All Frameworks

01 Jubatus

A distributed processing framework and streaming machine learning library. Provides online learning algorithms for classification, regression, recommendation, and anomaly detection over distributed nodes.

02 Tornado

Designed and implemented for adaptive online learning and data stream mining in Python. Includes a wide range of incremental classifiers and concept drift detection methods.

03 River

The primary Python library for online machine learning — the result of merging Creme and scikit-multiflow. Supports classification, regression, clustering, anomaly detection, and feature extraction on data streams with exactly one pass per sample.

04 MOA (Massive Online Analysis)

The most popular open-source framework for data stream mining, with a very active growing community.
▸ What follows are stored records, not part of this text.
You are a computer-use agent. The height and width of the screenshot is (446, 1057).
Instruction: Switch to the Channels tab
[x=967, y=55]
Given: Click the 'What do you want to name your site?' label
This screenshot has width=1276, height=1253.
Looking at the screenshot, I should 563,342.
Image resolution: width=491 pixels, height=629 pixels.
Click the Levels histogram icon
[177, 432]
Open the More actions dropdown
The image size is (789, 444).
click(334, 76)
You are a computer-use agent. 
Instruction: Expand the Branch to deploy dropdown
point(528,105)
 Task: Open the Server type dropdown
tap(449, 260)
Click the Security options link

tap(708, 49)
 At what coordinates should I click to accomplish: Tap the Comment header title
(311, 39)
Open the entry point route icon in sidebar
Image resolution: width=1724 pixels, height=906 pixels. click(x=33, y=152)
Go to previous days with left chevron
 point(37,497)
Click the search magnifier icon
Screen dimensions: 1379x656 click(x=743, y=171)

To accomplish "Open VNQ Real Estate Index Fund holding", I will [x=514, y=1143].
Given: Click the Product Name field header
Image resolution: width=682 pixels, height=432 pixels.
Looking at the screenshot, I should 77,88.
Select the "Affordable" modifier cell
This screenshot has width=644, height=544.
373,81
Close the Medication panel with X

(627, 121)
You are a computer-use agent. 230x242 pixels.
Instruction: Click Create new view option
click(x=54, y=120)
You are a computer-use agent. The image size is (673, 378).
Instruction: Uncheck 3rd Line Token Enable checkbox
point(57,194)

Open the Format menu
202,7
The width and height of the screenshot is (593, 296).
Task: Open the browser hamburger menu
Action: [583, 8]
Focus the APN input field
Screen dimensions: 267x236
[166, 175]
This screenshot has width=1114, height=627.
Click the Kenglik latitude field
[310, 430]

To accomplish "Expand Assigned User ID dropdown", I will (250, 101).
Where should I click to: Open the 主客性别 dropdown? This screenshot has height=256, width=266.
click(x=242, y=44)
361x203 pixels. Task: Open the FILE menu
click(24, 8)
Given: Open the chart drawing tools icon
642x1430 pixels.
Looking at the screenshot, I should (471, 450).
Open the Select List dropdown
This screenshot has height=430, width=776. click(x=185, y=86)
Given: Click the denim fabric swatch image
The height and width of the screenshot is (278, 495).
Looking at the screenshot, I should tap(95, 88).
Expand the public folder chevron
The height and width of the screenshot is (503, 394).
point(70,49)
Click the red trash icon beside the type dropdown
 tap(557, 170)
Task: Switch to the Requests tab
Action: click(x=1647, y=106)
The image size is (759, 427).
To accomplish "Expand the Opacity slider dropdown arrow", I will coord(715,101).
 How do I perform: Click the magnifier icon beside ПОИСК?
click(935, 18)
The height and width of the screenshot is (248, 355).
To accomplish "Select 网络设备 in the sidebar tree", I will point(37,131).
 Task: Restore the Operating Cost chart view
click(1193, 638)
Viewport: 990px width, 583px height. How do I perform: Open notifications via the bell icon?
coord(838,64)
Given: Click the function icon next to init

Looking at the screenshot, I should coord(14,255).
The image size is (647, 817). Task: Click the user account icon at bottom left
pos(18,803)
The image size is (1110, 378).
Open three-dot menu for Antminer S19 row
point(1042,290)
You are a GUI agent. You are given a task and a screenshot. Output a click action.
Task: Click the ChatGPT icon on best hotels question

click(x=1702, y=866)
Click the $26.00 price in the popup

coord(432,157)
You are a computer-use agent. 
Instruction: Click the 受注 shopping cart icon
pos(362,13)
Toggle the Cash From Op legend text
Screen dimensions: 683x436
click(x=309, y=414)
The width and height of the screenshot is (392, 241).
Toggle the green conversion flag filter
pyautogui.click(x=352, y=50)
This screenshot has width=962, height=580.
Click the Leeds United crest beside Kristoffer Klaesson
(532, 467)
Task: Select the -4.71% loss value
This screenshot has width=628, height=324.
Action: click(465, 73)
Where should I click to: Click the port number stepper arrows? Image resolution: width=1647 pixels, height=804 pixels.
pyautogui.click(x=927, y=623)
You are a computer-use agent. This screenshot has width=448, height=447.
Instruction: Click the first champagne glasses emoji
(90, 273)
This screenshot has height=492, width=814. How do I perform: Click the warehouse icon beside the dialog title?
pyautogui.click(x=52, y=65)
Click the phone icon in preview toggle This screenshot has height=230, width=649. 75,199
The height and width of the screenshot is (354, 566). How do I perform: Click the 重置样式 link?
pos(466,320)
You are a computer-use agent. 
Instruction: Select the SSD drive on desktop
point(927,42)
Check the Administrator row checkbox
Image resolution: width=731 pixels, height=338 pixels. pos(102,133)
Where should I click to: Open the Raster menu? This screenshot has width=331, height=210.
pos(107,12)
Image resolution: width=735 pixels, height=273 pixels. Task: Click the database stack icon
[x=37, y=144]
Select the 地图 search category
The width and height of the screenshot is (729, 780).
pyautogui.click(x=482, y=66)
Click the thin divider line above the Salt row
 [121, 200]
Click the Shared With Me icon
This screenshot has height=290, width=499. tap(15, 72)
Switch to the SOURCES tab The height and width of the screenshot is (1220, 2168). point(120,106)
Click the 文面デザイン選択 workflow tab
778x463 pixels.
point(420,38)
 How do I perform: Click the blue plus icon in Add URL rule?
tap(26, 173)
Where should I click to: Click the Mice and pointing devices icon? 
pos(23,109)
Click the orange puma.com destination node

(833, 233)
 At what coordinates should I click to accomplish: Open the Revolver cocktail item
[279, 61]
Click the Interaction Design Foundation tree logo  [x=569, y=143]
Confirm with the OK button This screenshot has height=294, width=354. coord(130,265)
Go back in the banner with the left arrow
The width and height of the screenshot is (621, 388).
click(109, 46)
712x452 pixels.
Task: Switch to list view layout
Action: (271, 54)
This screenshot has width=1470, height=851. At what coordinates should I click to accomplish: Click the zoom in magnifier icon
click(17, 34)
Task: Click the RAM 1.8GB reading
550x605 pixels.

Developed at the University of Waikato — includes a large collection of classification, regression, and clustering algorithms.

05 scikit-multiflow

A machine learning package for streaming data in Python — one of the two ancestor projects that merged to form River. The repository remains accessible for reference and legacy use.

06 streamDM

Open-source software for mining big data streams using Spark Streaming, developed at Huawei Noah's Ark Lab. Provides scalable stream classification, regression, and clustering on the Spark engine.

07 ExStream

A PyTorch implementation of the ExStream method — a memory-efficient experience replay algorithm for streaming learning. Published at ICRA 2019 for continual/lifelong learning in robotics and vision.

08 Deep SLDA

A PyTorch implementation of Deep Streaming Linear Discriminant Analysis (SLDA) — a continual learning algorithm that incrementally updates a shared linear classifier as new classes arrive in a stream.

09 REMIND

REplay using Memory INDexing — a PyTorch implementation of a streaming continual learning algorithm that compresses and replays past data using quantised feature vectors to prevent catastrophic forgetting.